下方节选介绍 CrypTen 的二进制秘密分享。请从这段节选的最后一行之后接着写下去。

··· 节选原文

可以看作是算术秘密分享的特殊情况，它是在二进制域 $Z /2 Z$ 中进行，用<x>表示一个值x的二进制秘密分享。相比于算术秘密分享，这里的运算都是mod 2下的，如加法为XOR，乘法为AND。
注意，XOR和AND运算构成了图灵完全运算集的基础（通过电路）。然而，每个顺序与门都需要一轮通信，这使得除了非常简单的电路之外的所有电路都非常低效，无法通过二进制秘密共享进行评估。在CRYPTEN中，只使用二进制秘密共享来实现比较器。
代码如下：

class BinarySharedTensor:
    """
    Encrypted tensor object that uses binary sharing to perform computations.

    Binary shares are computed by splitting each value of the input tensor
    into n separate random values that xor together to the input tensor value,
    where n is the number of parties present in the protocol (world_size).
    """

    def __init__(
        self, tensor=None, size=None, broadcast_size=False, src=0, device=None
    ):
        """
        Creates the shared tensor from the input `tensor` provided by party `src`.

        The other parties can specify a `tensor` or `size` to determine the size
        of the shared tensor object to create. In this case, all parties must
        specify the same (tensor) size to prevent the party's shares from varying
        in size, which leads to undefined behavior.

        Alternatively, the parties can set `broadcast_size` to `True` to have the
        `src` party broadcast the correct size. The parties who do not know the
        tensor size beforehand can provide an empty tensor as input. This is
        guaranteed to produce correct behavior but requires an additional
        communication round.

        The parties can also set the `precision` and `device` for their share of
        the tensor. If `device` is unspecified, it is set to `tensor.device`.
        """

        # do nothing if source is sentinel:
        if src == SENTINEL:
            return

        # assertions on inputs:
        assert (
            isinstance(src, int) and src >= 0 and src < comm.get().get_world_size()
        ), "specified source party does not exist"
        if self.rank == src:
            assert tensor is not None, "source must provide a data tensor"
            if hasattr(tensor, "src"):
                assert (
                    tensor.src == src
                ), "source of data tensor must match source of encryption"
        if not broadcast_size:
            assert (
                tensor is not None or size is not None
            ), "must specify tensor or size, or set broadcast_size"

        # if device is unspecified, try and get it from tensor:
        if device is None and tensor is not None and hasattr(tensor, "device"):
            device = tensor.device

        # assume zero bits of precision unless encoder is set outside of init:
        # 假设精度为0，除非编码器设置在init之外：
        self.encoder = FixedPointEncoder(precision_bits=0)

······
··· 存储数据

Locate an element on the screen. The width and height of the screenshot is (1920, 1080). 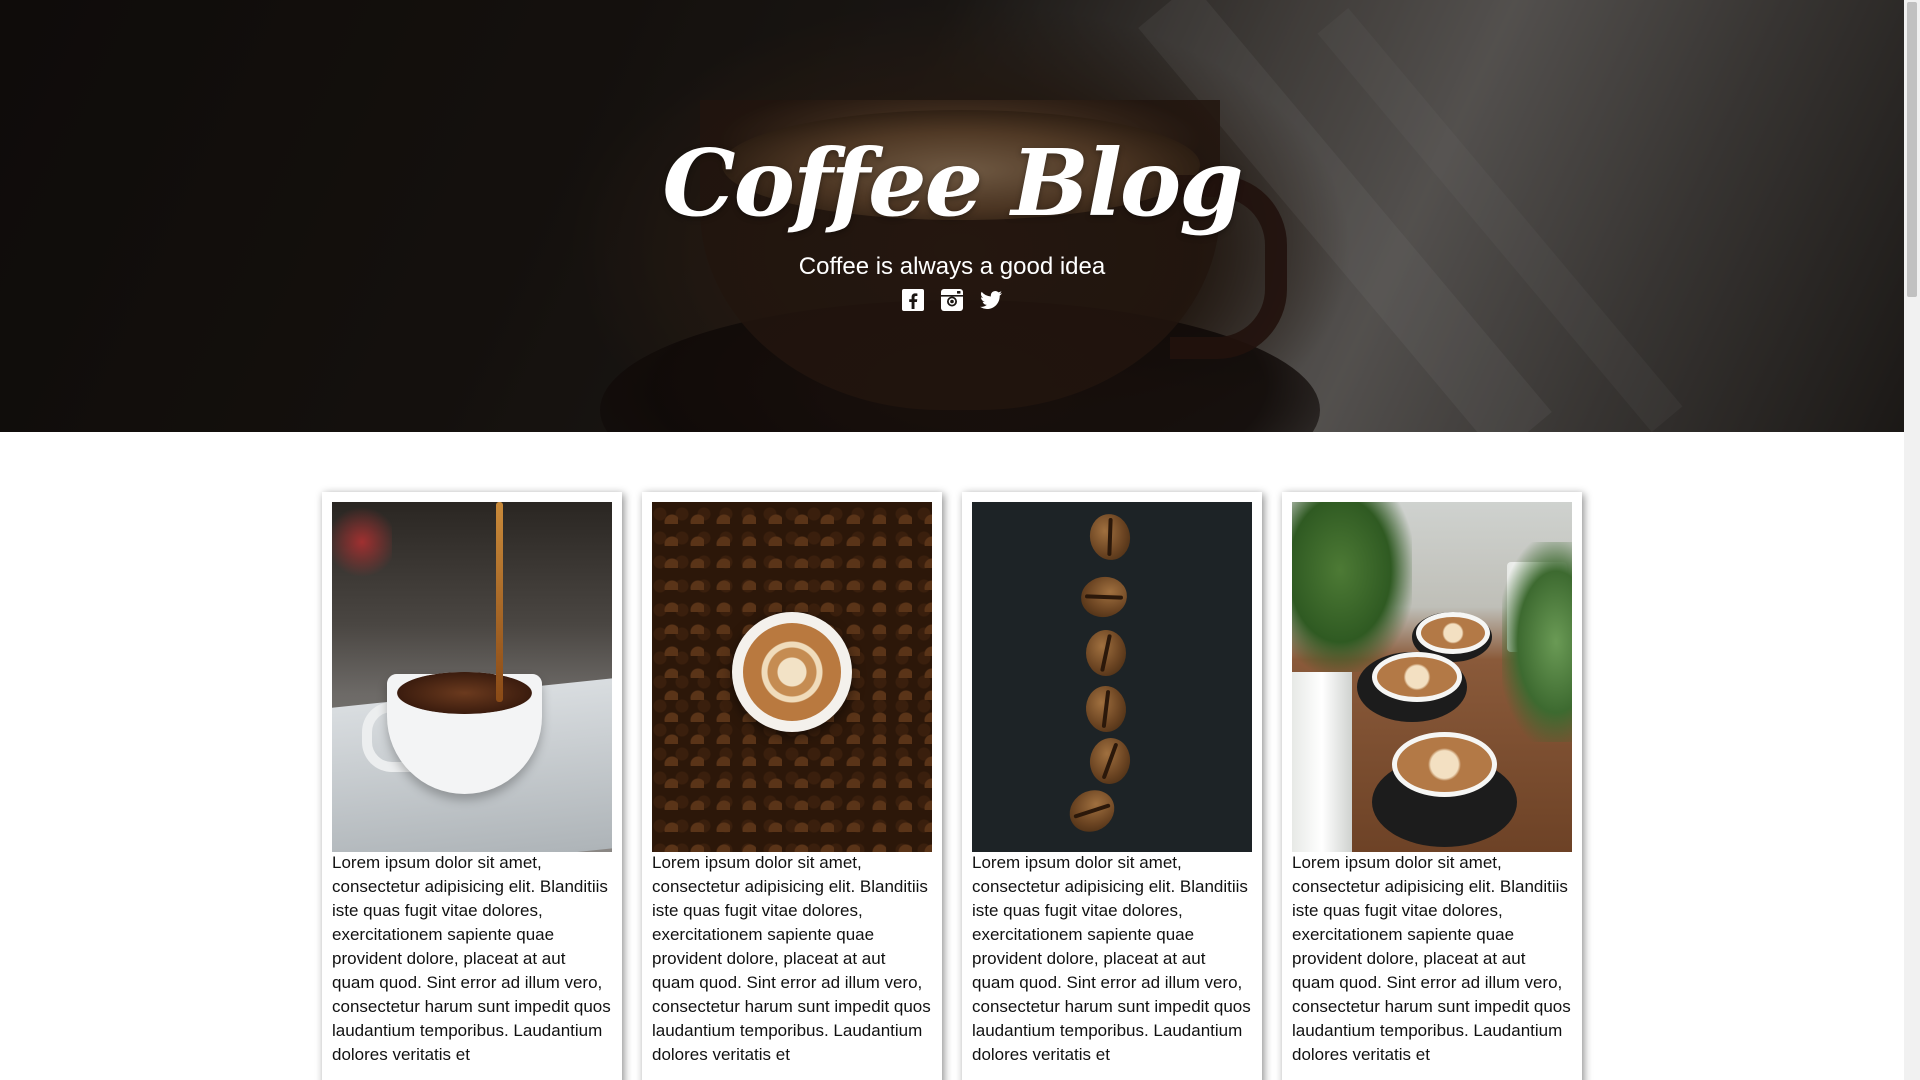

······

-- 答案如下 --
        if tensor is not None:
            tensor = self.encoder.encode(tensor) # tensor*2^0
            tensor = tensor.to(device=device)
            size = tensor.size()

        # if other parties do not know tensor's size, broadcast the size:
        if broadcast_size:
            size = comm.get().broadcast_obj(size, src)

        # generate pseudo-random zero sharing (PRZS) and add source's tensor:
        self.share = BinarySharedTensor.PRZS(size, device=device).share
        if self.rank == src:
            self.share ^= tensor # 整体思路和算术秘密分享差不多，只是把+改成

    @staticmethod
    def PRZS(*size, device=None):
        """
        Generate a Pseudo-random Sharing of Zero (using arithmetic shares)

        This function does so by generating `n` numbers across `n` parties with
        each number being held by exactly 2 parties. Therefore, each party holds
        two numbers. A zero sharing is found by having each party xor their two
        numbers together.
        """
        from crypten import generators

        tensor = BinarySharedTensor(src=SENTINEL)
        if device is None:
            device = torch.device("cpu")
        elif isinstance(device, str):
            device = torch.device(device)
        g0 = generators["prev"][device]
        g1 = generators["next"][device]
        current_share = generate_kbit_random_tensor(*size, device=device, generator=g0)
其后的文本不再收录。